どのように世の中に出ていったか。どのように、世の中に出ていくかというところで、アニメが更に発展するためにはと考えると、経済効果から逆算したモノづくりでは限界があると思います。受け入れられるマーケットを見越した供給では限界がある。逆に、パッションを持って描いていくということが絶対に必要で、そういう姿勢をご支援していただく活動をいろんな形で展開してお金をいただき、その結果更にお金に結びつけられるのだろうと思います。
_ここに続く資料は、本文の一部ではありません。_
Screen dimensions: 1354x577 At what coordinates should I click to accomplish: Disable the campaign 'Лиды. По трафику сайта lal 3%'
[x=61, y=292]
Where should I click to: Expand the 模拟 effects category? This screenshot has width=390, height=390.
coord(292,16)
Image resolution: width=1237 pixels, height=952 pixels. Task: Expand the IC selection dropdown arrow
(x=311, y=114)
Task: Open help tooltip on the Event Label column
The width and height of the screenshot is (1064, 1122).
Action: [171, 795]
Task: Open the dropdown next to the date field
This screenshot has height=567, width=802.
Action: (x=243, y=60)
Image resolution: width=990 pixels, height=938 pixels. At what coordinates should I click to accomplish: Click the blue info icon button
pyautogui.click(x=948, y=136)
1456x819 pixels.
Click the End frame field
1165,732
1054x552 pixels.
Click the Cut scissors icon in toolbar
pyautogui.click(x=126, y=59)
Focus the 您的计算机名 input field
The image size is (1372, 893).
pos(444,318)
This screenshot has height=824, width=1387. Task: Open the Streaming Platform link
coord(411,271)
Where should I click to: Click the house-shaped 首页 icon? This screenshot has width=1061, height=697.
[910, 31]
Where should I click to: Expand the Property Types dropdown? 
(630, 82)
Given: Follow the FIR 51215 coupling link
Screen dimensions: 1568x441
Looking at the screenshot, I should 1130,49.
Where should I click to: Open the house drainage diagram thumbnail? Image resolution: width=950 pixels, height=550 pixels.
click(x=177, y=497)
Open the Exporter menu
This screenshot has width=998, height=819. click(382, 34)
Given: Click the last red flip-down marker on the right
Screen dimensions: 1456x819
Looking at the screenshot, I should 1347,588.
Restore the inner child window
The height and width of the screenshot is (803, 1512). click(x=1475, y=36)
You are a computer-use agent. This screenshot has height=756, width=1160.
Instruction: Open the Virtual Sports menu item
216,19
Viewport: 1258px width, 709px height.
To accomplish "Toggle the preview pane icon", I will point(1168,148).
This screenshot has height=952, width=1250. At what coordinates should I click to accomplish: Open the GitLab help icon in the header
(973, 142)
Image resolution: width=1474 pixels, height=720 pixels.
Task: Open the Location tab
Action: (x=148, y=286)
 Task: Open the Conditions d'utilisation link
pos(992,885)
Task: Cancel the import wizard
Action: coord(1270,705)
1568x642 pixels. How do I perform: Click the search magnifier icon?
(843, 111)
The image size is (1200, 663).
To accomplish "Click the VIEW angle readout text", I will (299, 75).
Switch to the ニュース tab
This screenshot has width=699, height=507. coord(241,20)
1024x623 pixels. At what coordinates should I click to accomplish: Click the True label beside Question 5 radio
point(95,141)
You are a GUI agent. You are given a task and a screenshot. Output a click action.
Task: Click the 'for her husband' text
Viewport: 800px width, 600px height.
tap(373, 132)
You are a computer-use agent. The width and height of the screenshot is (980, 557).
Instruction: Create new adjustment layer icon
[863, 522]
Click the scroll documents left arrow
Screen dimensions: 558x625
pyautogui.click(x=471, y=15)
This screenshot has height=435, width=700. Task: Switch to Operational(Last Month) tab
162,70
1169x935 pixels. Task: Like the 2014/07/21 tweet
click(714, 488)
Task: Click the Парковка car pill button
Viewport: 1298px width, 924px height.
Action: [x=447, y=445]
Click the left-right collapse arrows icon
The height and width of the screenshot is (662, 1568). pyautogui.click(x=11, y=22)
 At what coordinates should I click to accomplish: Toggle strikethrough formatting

私もこの点では実際非常に苦労しております。
牧野 先ほどおっしゃったように、投資家に対して「手塚さん」といえばとおるんだけれども、手塚さんの作品をアニメーションにした時に残念ながら必ずしも売れるとはいえない状況があることも確かです。
ところが、もっと悲劇的なことは、私がいろんなところでお話すると、高齢で力をもっている方ほど、「あ、マンガ。ノラクロね」と。そこで私は絶望するわけです。
それからもう一つ、私が読売新聞社にいるときに「ディズニーランド」が上陸して、千葉の片隅に「テーマパーク」をつくったのですが、その時に現在のディズニーランドの状況を予測した人はほとんどいませんでした。デベロッパーにせよ、文化人にせよ、新聞記者にせよ、誰一人、「たかが、遊園地だろう。そんなもの3年もたないぜ」という意見がほとんどでした。誰一人賛成しないものをどうしてつくるんですかと言ったら、当時、皆さん御存知のようにバブル経済の最盛期でありますから、「いや、土地が上がればいいんだよ」という一言で、「ああ、そうなんですか。そういう感覚でおつくりになるんですか」というふうに私は当時とったんですね。
つまり、予測するということがいかに難しいか。お二人が見せてくださった映像を、「すばらしい」というふうに、決定権のある方が判断するのがいかに難しいかという問題があるわけです。「じゃあどうするのか」ということです。まさに難題なんだと思います。